Morph's Fast Apply technology applies changes at 10,500+ tokens/sec with ~98% accuracy—roughly 2x faster than traditional search-and-replace approaches.

Traditional methods struggle:

Fast Apply uses semantic merge: provide the original code and an update snippet with // ... existing code ... placeholders, and it intelligently merges them while preserving imports, types, and structure. Works with partial snippets, handles multi-location edits, and is robust to imperfect inputs.

WarpGrep is a code search subagent that operates in its own context window. Instead of dumping raw grep results into the main agent's context (causing pollution and "context rot"), it performs intelligent multi-step searches and returns only relevant code.

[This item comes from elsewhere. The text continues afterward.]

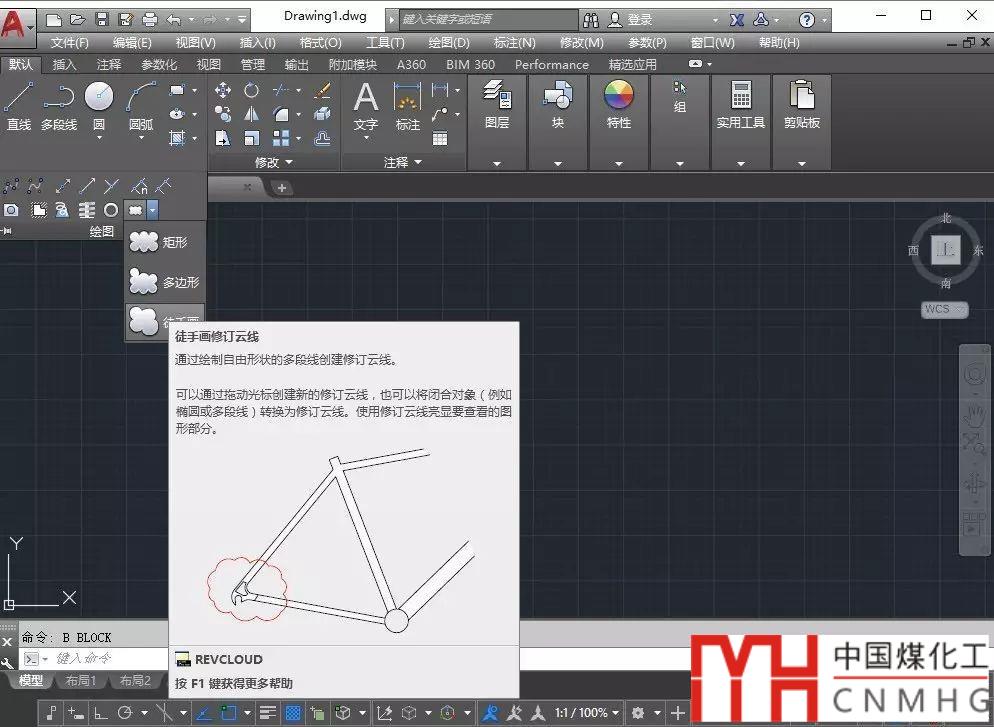The height and width of the screenshot is (727, 994).
Task: Toggle lineweight display in status bar
Action: point(267,713)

Under the hood, it uses three tools: grep (ripgrep), read (file sections), and list_dir (directory exploration). It performs up to 24 tool calls (8 parallel × 4 turns) in under 6 seconds, reasoning about what to search.

The result: 4x faster agentic code search, no embeddings required, better long-horizon performance, and clean context.

Configuration

The plugin supports both user-level (~/.config/opencode/morph.json) and project-level (.opencode/morph.json) configs with JSONC support.

Example setup:

{
  "MORPH_API_KEY": "your_key_here",
  "MORPH_ROUTER_CONFIGS": {
    "MORPH_MODEL_EASY": "github-copilot/gpt-5-mini",
    "MORPH_MODEL_MEDIUM": "opencode/kimi-k2.5-free",
    "MORPH_MODEL_HARD": "opencode/kimi-k2.5-free",
    "MORPH_ROUTER_ENABLED": true
  }
}

My personal setup routes easy prompts to Copilot's cheaper tier and medium/hard to free Kimi models. Install via:

{
  "plugins": ["opencode-morphllm"]
}

OpenCode handles the npm installation automatically.

Results

After a few weeks of use:

Routing adds ~50-100ms latency for classification, negligible compared to the savings.